> Exercise text

####################

Pixel super-resolution using wavelength scanning.

Light Sci Appl

Electrical Engineering Department, University of California, Los Angeles, CA 90095, USA.

Published: April 2016

Undersampling and pixelation affect a number of imaging systems, limiting the resolution of the acquired images, which becomes particularly significant for wide-field microscopy applications. Various super-resolution techniques have been implemented to mitigate this resolution loss by utilizing sub-pixel displacements in the imaging system, achieved, for example, by shifting the illumination source, the sensor array and/or the sample, followed by digital synthesis of a smaller effective pixel by merging these sub-pixel-shifted low-resolution images. Herein, we introduce a new pixel super-resolution method that is based on wavelength scanning and demonstrate that as an alternative to physical shifting/displacements, wavelength diversity can be used to boost the resolution of a wide-field imaging system and significantly increase its space-bandwidth product. We confirmed the effectiveness of this new technique by improving the resolution of lens-free as well as lens-based microscopy systems and developed an iterative algorithm to generate high-resolution reconstructions of a specimen using undersampled diffraction patterns recorded at a few wavelengths covering a narrow spectrum (10-30 nm). When combined with a synthetic-aperture-based diffraction imaging technique, this wavelength-scanning super-resolution approach can achieve a half-pitch resolution of 250 nm, corresponding to a numerical aperture of ~1.0, across a large field of view (>20 mm). We also demonstrated the effectiveness of this approach by imaging various biological samples, including blood and Papanicolaou smears. Compared with displacement-based super-resolution techniques, wavelength scanning brings uniform resolution improvement in all directions across a sensor array and requires significantly fewer measurements. This technique would broadly benefit wide-field imaging applications that demand larger space-bandwidth products.

####################

> Information given
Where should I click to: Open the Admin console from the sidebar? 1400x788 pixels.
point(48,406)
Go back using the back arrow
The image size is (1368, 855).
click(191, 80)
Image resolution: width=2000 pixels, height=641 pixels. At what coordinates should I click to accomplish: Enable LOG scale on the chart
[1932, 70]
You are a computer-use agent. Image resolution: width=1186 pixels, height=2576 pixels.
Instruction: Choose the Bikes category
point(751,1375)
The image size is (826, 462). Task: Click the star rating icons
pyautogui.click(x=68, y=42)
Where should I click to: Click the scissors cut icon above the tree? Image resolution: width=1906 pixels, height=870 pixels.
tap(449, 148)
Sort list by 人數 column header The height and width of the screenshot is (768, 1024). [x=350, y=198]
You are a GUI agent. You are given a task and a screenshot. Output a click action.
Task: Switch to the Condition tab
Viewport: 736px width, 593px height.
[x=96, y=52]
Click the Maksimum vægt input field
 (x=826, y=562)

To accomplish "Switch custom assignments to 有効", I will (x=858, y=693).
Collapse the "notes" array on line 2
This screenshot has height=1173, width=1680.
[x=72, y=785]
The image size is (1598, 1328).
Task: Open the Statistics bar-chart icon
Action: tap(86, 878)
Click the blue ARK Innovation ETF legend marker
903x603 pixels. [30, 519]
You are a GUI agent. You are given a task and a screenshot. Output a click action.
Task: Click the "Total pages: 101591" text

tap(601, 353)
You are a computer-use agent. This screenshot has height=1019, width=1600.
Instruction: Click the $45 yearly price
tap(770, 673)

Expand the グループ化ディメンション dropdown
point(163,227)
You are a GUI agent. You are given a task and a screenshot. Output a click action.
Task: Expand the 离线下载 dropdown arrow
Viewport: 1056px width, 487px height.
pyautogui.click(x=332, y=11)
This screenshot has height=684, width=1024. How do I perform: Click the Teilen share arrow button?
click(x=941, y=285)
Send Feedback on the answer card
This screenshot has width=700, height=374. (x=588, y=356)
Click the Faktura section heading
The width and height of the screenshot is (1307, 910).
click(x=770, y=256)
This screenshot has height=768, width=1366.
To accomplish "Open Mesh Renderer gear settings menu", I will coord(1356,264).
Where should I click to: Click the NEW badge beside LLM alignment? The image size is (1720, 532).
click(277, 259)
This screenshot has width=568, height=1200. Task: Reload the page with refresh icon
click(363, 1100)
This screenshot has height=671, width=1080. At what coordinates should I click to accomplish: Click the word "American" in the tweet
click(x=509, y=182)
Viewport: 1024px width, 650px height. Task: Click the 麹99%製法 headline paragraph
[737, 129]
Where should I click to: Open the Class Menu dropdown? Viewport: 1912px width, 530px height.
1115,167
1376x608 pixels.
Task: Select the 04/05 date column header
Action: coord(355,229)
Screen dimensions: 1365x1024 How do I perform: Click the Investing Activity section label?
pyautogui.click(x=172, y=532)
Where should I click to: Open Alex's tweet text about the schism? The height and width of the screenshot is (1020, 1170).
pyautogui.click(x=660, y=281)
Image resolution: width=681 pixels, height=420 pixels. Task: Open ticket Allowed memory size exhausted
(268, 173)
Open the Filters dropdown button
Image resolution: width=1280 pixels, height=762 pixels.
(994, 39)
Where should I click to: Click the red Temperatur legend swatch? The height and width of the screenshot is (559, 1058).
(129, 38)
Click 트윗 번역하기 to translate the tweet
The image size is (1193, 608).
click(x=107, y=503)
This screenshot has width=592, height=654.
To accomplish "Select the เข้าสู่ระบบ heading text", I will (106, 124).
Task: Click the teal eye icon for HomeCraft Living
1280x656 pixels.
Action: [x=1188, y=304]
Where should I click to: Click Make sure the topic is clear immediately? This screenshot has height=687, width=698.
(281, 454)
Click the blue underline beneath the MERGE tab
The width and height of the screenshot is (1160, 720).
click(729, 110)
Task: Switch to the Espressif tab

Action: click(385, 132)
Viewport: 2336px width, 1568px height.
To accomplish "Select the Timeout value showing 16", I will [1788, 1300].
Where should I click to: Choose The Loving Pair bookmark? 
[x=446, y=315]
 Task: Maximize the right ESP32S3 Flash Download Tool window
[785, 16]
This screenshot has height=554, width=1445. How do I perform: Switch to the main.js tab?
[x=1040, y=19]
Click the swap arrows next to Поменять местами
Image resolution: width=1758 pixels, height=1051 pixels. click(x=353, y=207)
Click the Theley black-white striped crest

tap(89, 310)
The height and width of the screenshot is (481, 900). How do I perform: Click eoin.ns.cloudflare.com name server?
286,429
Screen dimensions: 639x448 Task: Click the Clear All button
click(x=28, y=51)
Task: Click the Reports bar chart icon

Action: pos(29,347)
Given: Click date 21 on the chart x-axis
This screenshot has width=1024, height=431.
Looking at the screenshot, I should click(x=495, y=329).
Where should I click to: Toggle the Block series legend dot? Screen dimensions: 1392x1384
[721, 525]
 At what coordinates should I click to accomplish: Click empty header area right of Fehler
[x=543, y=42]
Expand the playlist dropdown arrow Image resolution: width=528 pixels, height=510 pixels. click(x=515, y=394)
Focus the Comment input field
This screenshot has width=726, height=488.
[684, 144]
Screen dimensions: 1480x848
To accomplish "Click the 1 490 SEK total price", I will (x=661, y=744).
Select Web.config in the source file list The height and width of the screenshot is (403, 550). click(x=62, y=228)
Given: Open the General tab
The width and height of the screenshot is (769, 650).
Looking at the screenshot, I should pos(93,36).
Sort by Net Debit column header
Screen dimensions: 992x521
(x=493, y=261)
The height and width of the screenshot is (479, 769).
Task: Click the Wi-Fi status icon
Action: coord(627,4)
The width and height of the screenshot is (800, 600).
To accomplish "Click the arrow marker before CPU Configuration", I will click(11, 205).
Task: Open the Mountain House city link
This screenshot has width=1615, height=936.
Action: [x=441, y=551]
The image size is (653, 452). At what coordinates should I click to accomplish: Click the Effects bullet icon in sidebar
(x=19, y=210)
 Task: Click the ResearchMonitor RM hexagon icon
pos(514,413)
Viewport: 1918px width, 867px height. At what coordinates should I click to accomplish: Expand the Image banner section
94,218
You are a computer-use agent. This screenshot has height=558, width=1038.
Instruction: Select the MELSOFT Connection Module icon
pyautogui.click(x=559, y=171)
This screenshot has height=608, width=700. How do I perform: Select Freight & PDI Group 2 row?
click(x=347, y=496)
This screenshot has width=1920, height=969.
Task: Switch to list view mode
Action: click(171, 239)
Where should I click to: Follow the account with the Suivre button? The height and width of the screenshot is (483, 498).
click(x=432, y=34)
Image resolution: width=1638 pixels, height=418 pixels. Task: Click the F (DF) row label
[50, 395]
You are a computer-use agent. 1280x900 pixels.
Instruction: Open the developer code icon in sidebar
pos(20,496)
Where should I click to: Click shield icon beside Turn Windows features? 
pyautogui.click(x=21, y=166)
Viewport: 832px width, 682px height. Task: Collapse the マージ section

####################

> What you need to do
1 > Answer these questions from the abstract on pixel super-resolution:
(a) What spectral width do the few wavelengths used for the reconstructions cover?
(b) What half-pitch resolution does the approach reach when combined with a synthetic-aperture-based diffraction imaging technique?
(c) Which biological samples are named as having been imaged?
2 > Quote the abstract on pixel super-resolution word for word. Begin at the words "Pixel super-resolution using" and stop after "CA 90095, USA.".
The records were taken from a separate source.

> Numbered answers
1 >
(a) 10-30 nm
(b) 250 nm
(c) Blood and Papanicolaou smears

2 >
Pixel super-resolution using wavelength scanning.

Light Sci Appl

Electrical Engineering Department, University of California, Los Angeles, CA 90095, USA.